What you can do to nurture this skill:

Organizational SkillsOrganizational Skills

7. Planning

Not everyone is a planner by nature and you might have a child that loves to dive in head first without any pre-planning. This probably works out some of the time, but not always. This is true in Minecraft as well. Players can get away with a “design-it-as-I-go” attitude in creative mode, given that resources are unlimited. But being able to achieve really complex builds, or excelling in survival mode requires players to plan ahead. Kids develop their own strategies for doing so, including making maps, drawing sketches, and breaking down and assigning tasks to members of their team.

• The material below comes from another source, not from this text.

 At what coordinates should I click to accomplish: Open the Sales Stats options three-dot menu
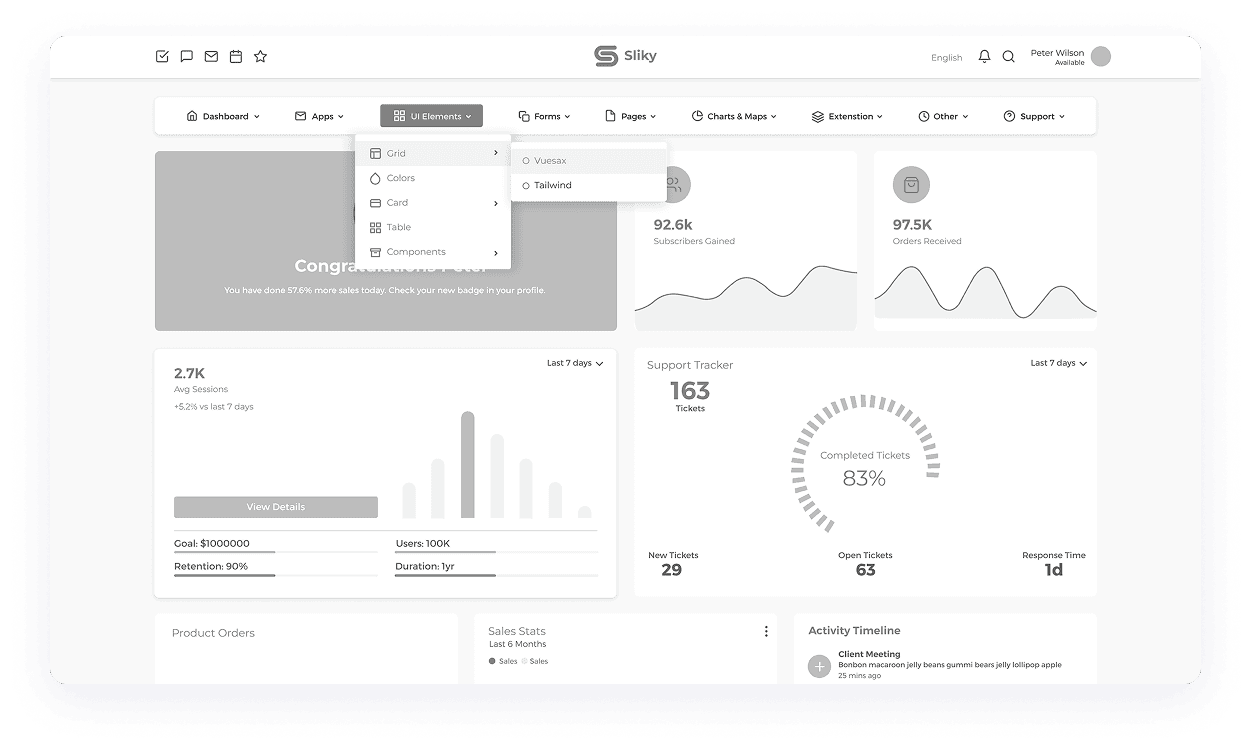coord(766,631)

What you can do to nurture this skill:

  • Encourage your child to keep a Minecraft sketchbook. When they come up with an idea for something to build, ask them to sketch out what it will look like when it is complete.
  • Before your child starts to recruit others to help them build, have them think through all the different tasks that need to be completed. Help them prioritize the list and assign time estimates to each.

 8. Time Management

When your child sets off to build a mega rollercoaster in Minecraft with the help of three friends, time becomes an important resource to manage. Your child not only needs to be able to prioritize tasks per their importance to their overall goal, but also judge how long it will take to complete each task. Given that most kids play Minecraft for a limited number of hours each day or week, they have to learn—by trial and error, mostly—how much building or mining or crafting can be done in a typical session. In survival mode players must take time into account when planning a day’s activities, as dangers lurk in the shadows once night falls.

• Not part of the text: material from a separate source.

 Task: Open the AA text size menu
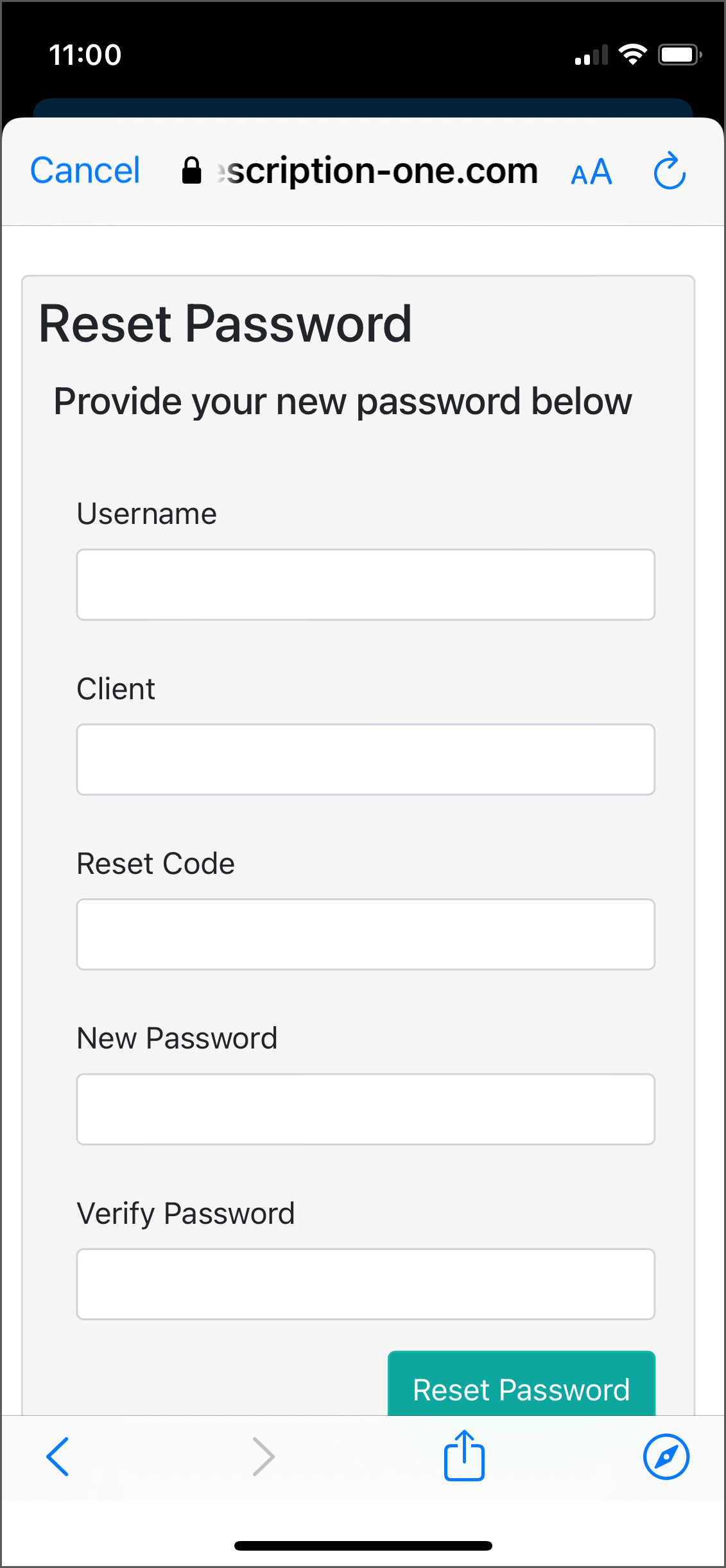(591, 172)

What you can do to nurture this skill:

  • Do a project where you and your child create a circle graph of your perfect day. Compare results!
  • Have your child set a goal for each session of Minecraft, thinking through what they want to accomplish within a concrete time frame.

 9. Decision-Making

Children develop the capacity to make decisions with experience and maturity. To do so they must learn to know when a decision needs to be made, think of possible options, evaluate those options and then choose one to deploy. With experience they learn to review their decisions, reflecting on the outcomes of the decisions made. Minecraft creates a wonderful context for kids to hone these skills, given the control players have over what to do in the world. The game’s open-ended nature demands decisions from its players, posing the challenge, “Now what will you do?”

What you can do to nurture this skill:

  • Play strategy board games like Puerto Rico, Carcassonne, and Dominion.
  • Coach your child through tough decisions. This post offers some great tips for how.

Survival Skills

10. Spatial Awareness

Minecraft is often referred to as virtual Legos and the comparison is apt. With both, players must learn how to manipulate objects in space in a way that helps them create more complex structures. The ability to visualize objects — and the way they fit into a space—is what experts call spatial awareness. Building anything in Minecraft requires differing degrees of spatial awareness: players must learn to estimate the number of blocks needed to construct a house or farm, for example, by calculating the distance between two points.

What you can do to nurture this skill:

  • Turn off the GPS.
  • Make maps.
  • Play with Legos and puzzles.

Future Matters

Helping your child develop a sense of independence and preparedness for the future takes time, effort, and a little ingenuity. Use the ideas offered here as a jumping off point for activities that will have relevance for your family and fit into the rhythm of daily life. Connecting with your child around their interest in Minecraft not only grows life skills but allows you to share in the fun!